To do> Starting at the line containing "Identify the location of y-tick-label: 0" and ending after the line containing "x-tick-label: 02-04-25 is", rewrite those lines of the material with "particular" replaced by "specific" and nothing else altered. Omit the pictures.

(Beginning of Given entries)

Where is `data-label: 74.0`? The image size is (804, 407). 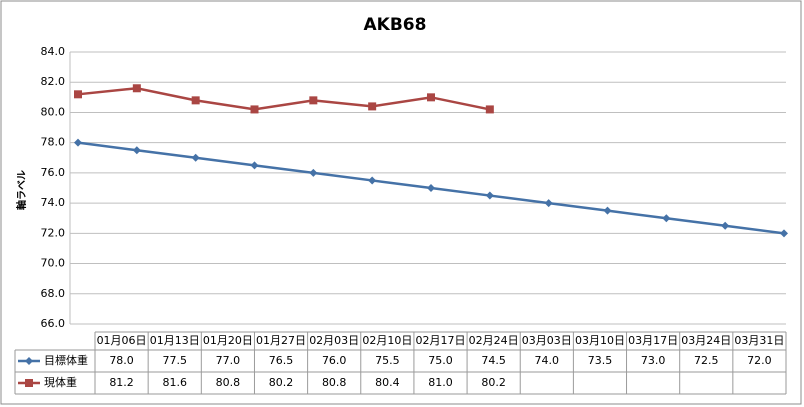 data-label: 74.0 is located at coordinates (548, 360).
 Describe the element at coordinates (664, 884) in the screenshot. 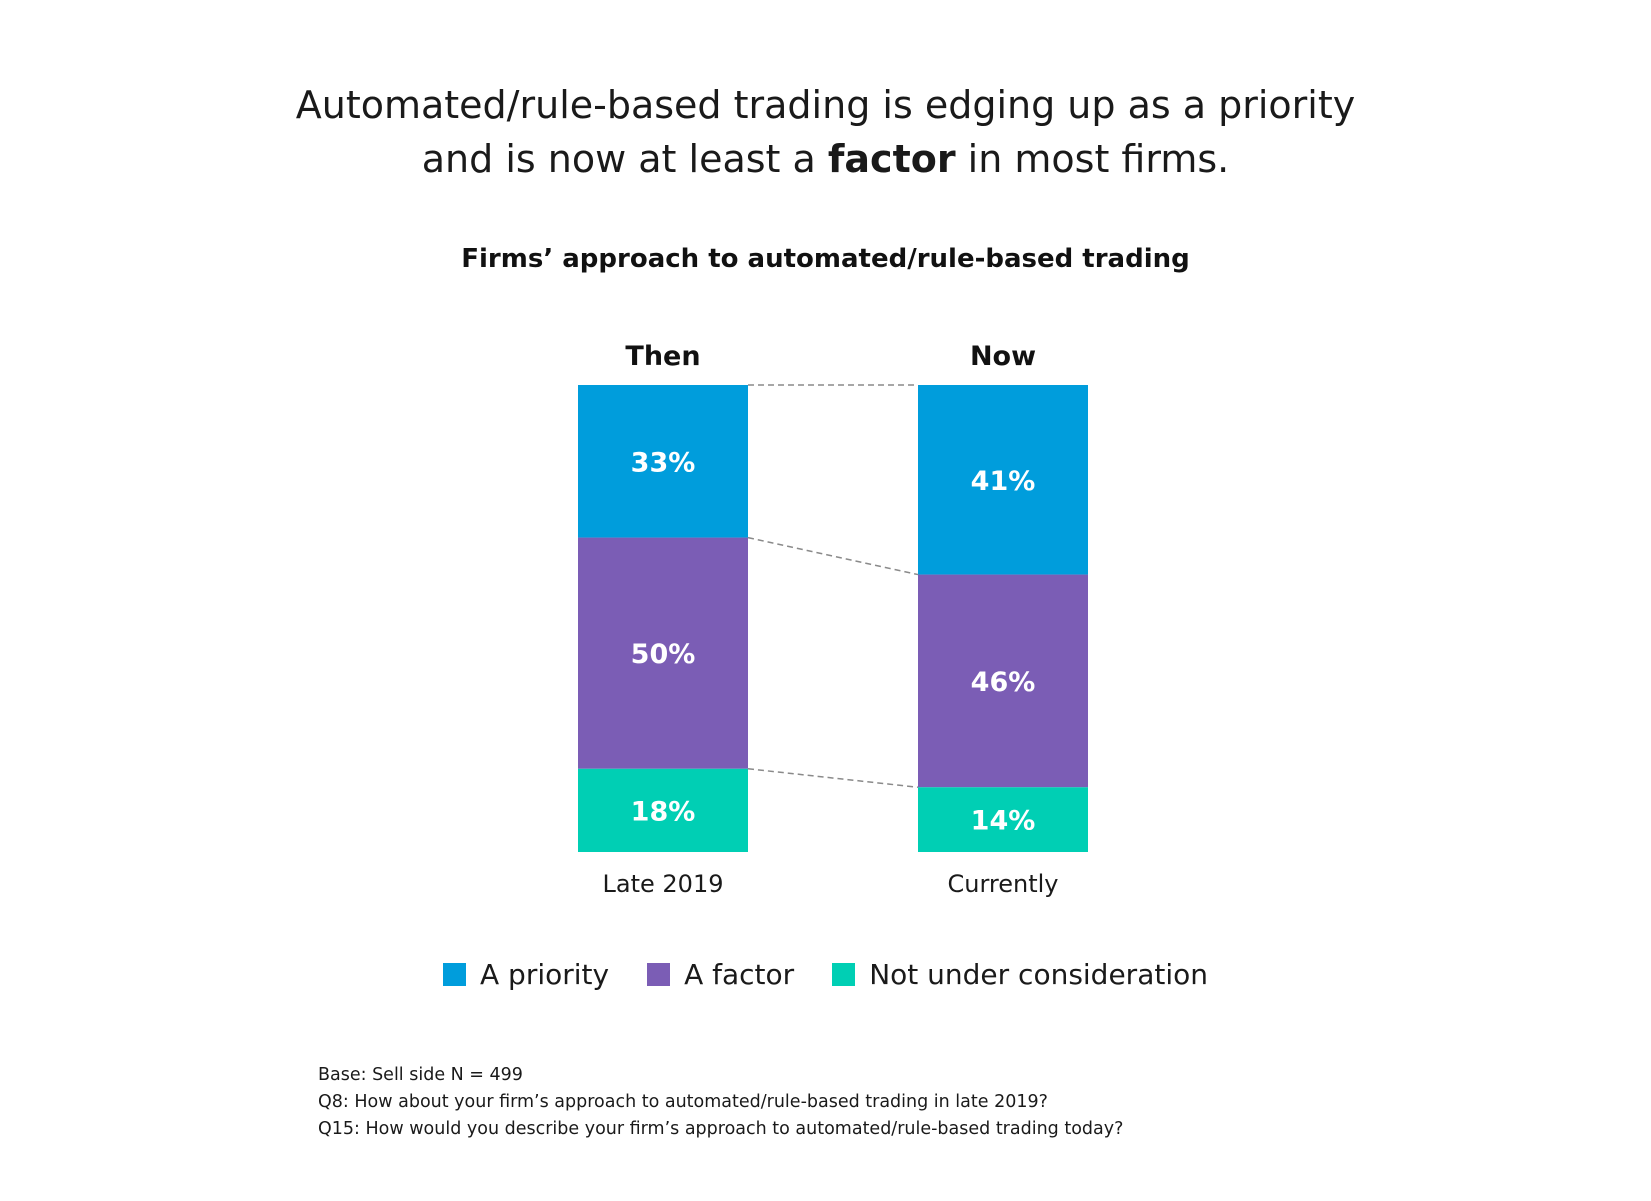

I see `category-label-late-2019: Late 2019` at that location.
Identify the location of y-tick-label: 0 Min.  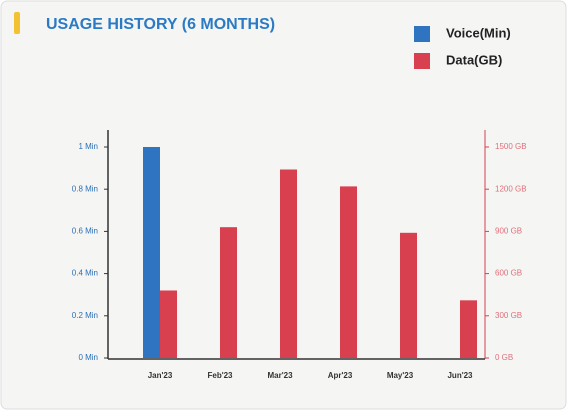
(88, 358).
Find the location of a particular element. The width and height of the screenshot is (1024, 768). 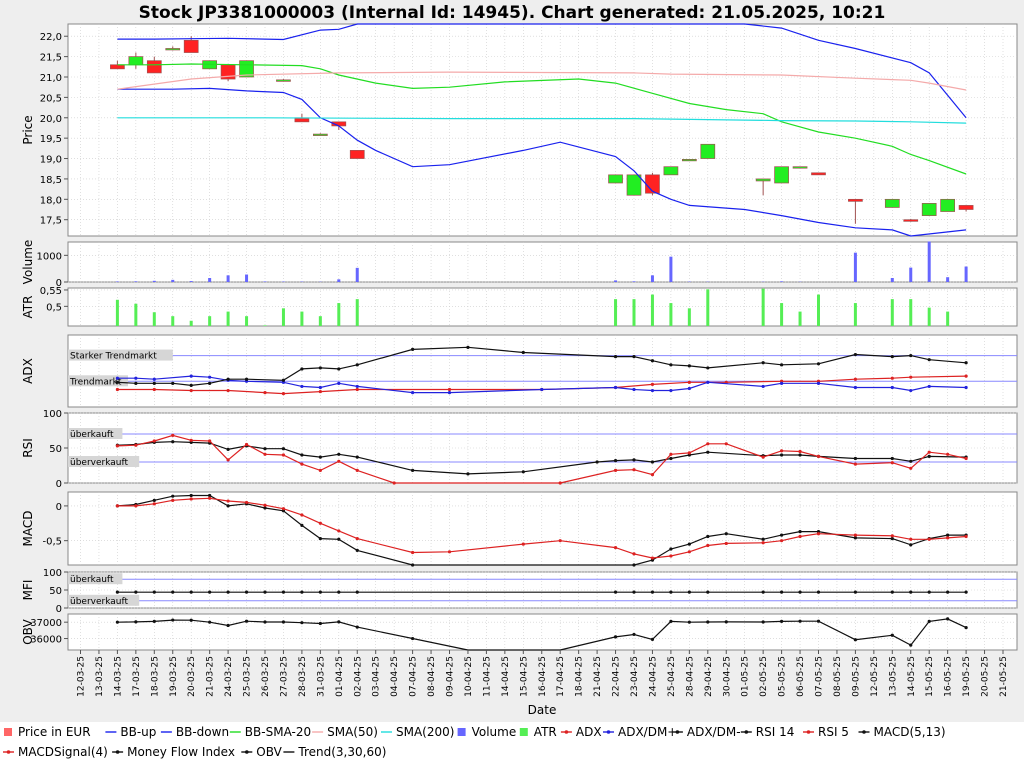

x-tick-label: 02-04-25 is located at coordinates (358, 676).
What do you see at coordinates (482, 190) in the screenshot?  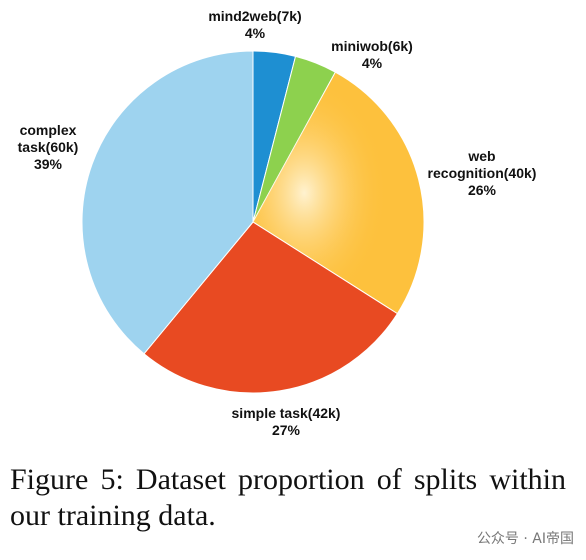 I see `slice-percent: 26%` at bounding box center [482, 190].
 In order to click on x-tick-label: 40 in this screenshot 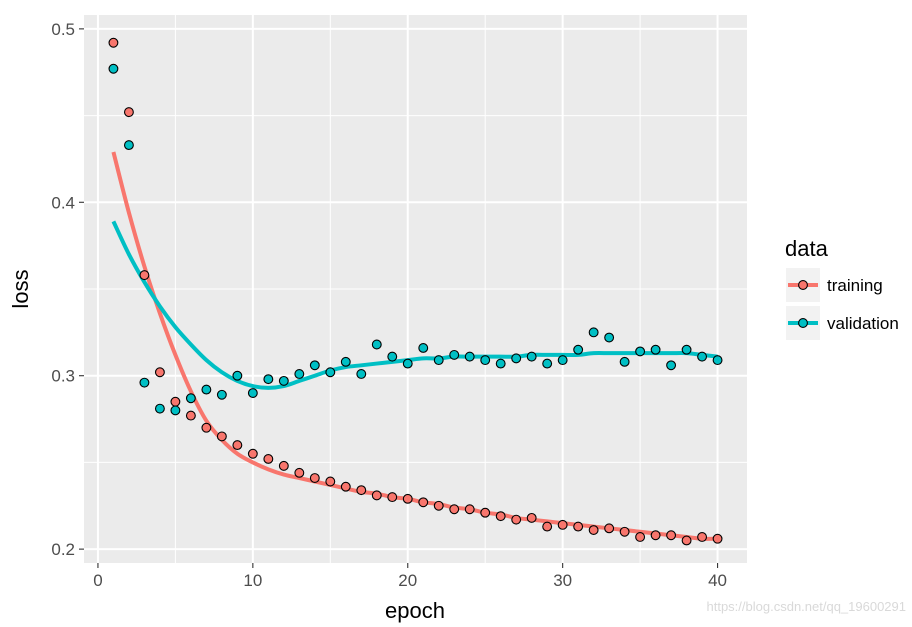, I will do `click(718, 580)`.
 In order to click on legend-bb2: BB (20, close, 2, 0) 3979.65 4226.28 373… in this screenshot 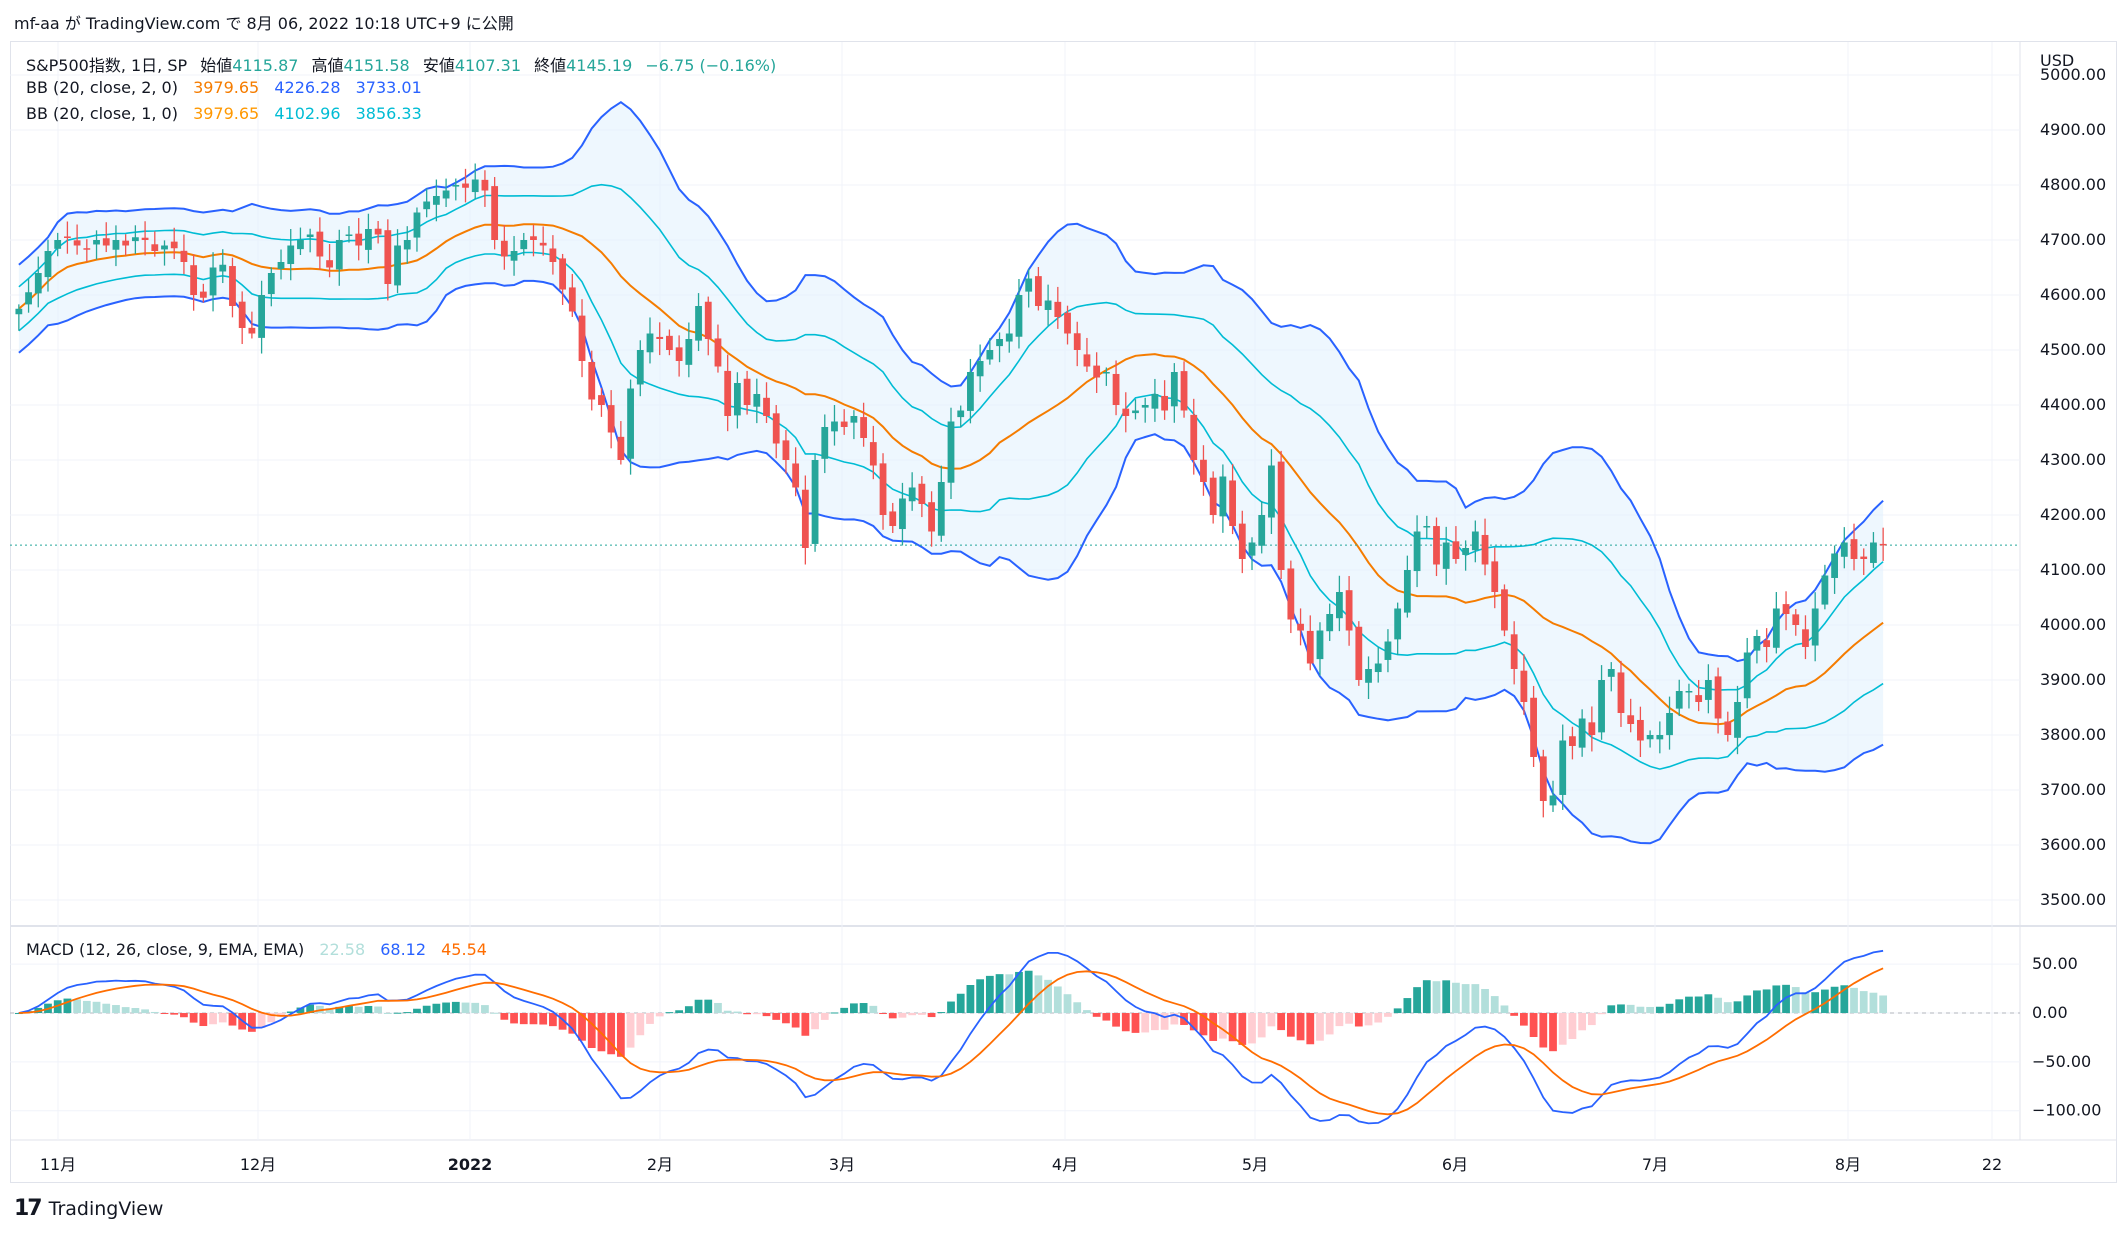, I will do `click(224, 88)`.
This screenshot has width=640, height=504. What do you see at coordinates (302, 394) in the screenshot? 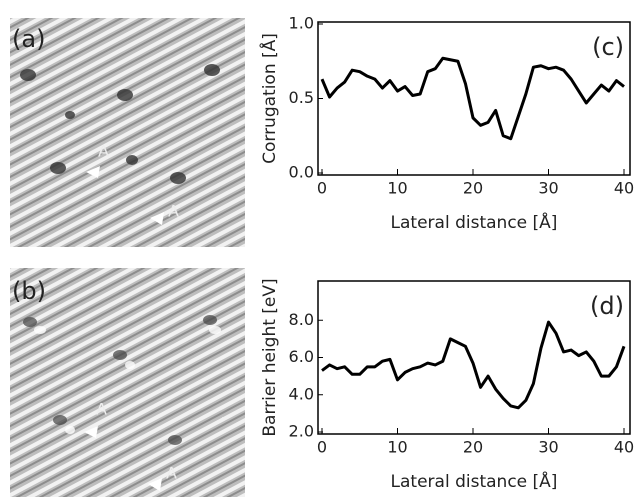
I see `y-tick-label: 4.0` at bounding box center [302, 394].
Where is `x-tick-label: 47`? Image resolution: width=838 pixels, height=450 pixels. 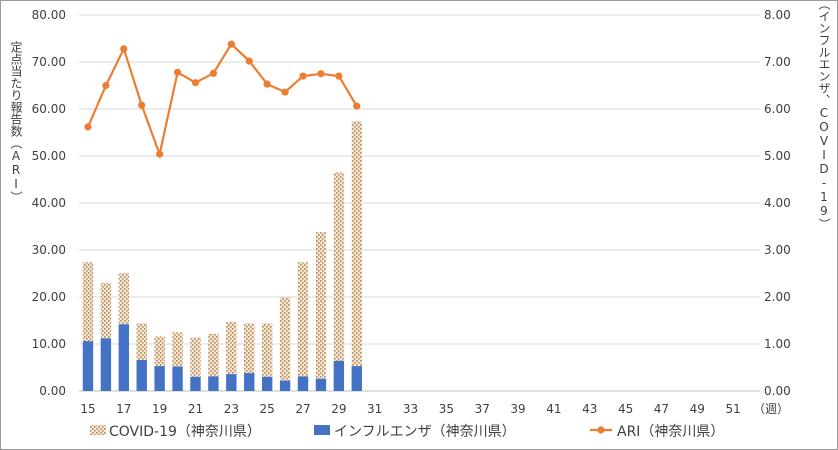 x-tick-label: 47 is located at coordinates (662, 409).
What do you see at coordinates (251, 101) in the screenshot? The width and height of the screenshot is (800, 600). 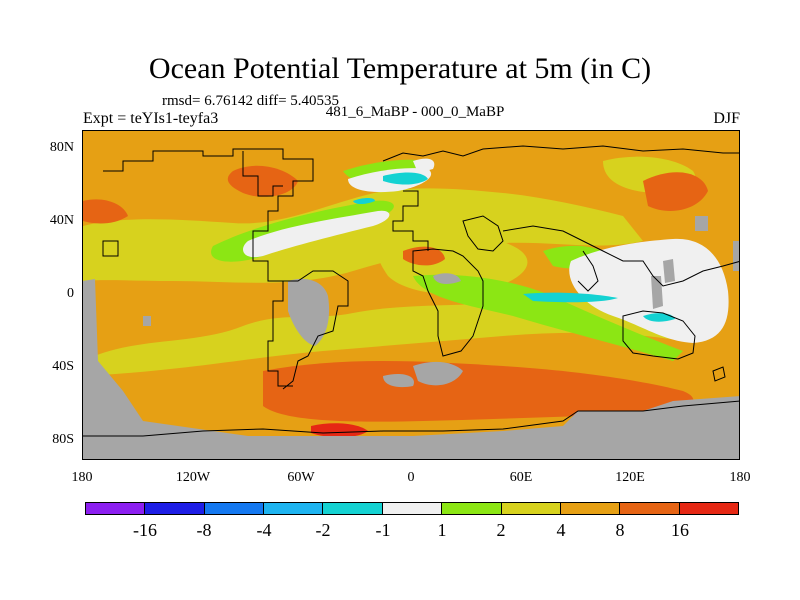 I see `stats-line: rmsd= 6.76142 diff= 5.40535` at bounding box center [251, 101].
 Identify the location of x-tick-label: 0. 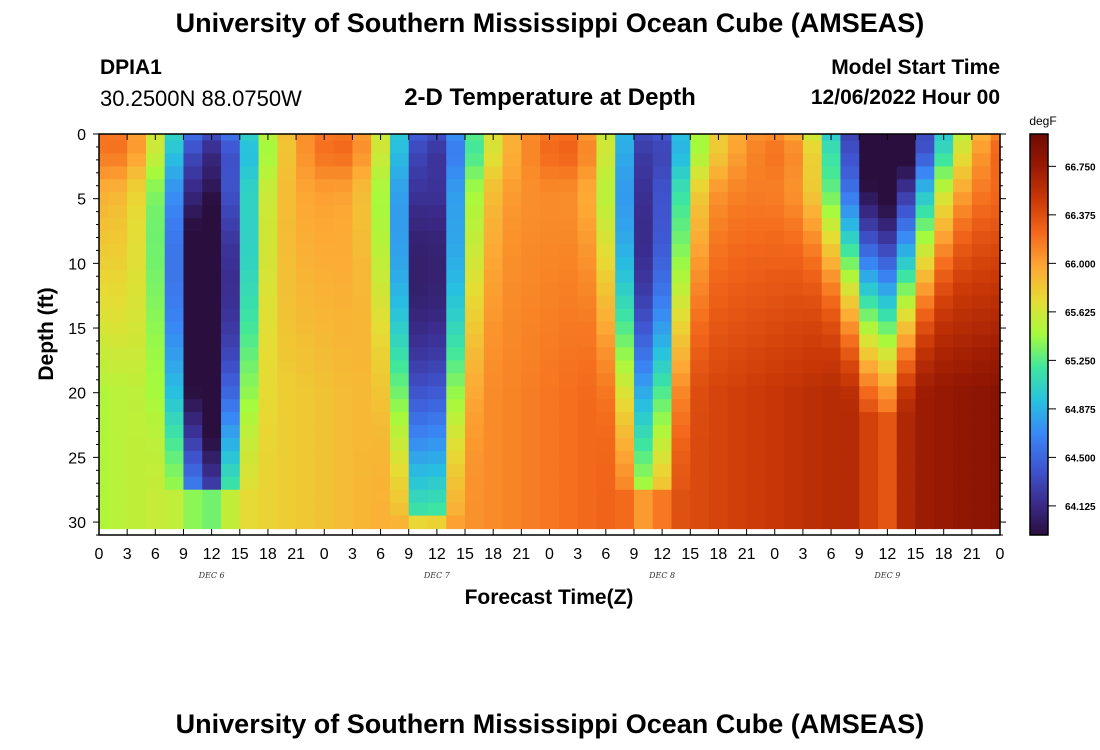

(End of Given entries)

Answer section>
Identify the location of y-tick-label: 0 Min.  
(88, 358).
Find the location of a specific element. The width and height of the screenshot is (1024, 768). 

x-tick-label: 02-04-25 is located at coordinates (358, 676).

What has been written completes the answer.